In the British Arctic policy, the Scottish factor may occur, as most of the British oil is produced in the Scottish sector. The position of Scotland was not deferred enough while developing the British policy in the Arctic [12]. However, it is expected that in connection with the probability of the second referendum on Scottish independence, the opinion of the region will be taken into account, since Scotland stands for withdrawal of nuclear weapons from its territory and disposal of North Sea resources.
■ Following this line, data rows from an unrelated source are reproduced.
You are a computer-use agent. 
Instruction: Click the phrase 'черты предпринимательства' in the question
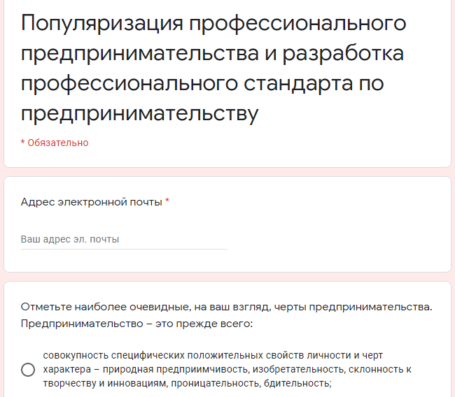(351, 307)
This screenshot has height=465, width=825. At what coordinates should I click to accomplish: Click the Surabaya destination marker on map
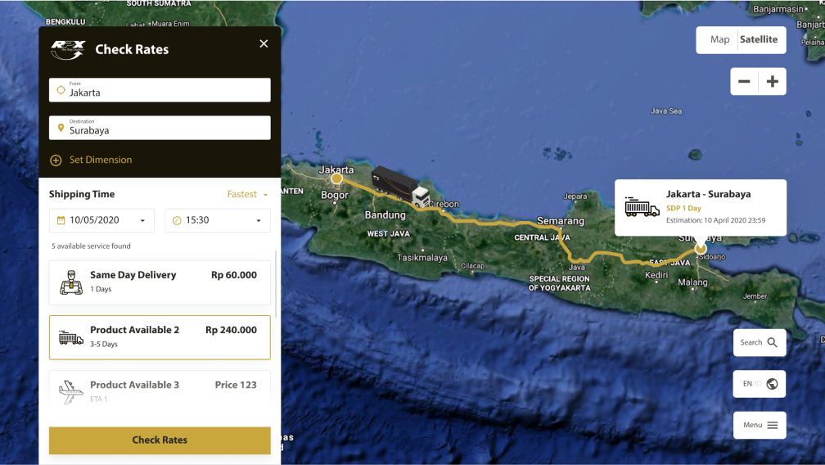pyautogui.click(x=701, y=247)
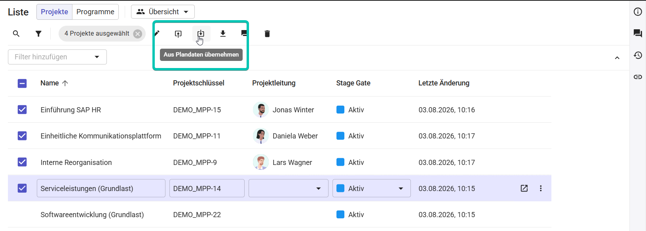Screen dimensions: 646x231
Task: Open the comments icon in right sidebar
Action: pos(638,33)
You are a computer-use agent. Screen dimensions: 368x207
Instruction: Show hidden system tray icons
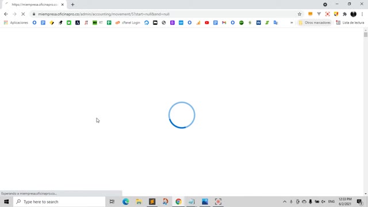(x=285, y=202)
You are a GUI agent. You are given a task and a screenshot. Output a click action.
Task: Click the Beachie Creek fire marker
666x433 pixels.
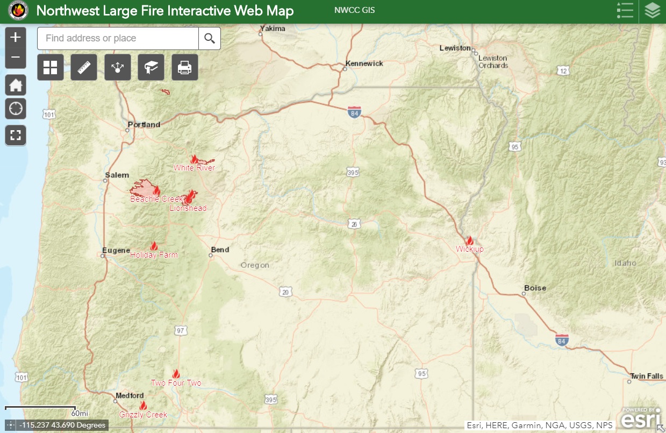click(x=156, y=191)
With regard to relations with Russia, Britain joined the hard course of EU and the United States in connection with the Ukrainian crisis, joining the sanctions, hindering the development of Russian oil fields in the Arctic. Committee of the House of Lords urged to take all possible measures to protect the Arctic from the effects of the Ukrainian crisis. It is possible to interpret the Committee's recommendation also so that the government should revise the sanction regime in terms of Russia's interests in the Arctic. Ultimately, the House of Lords would like to see Britain the "first partner" of the Arctic countries and other players in the Arctic.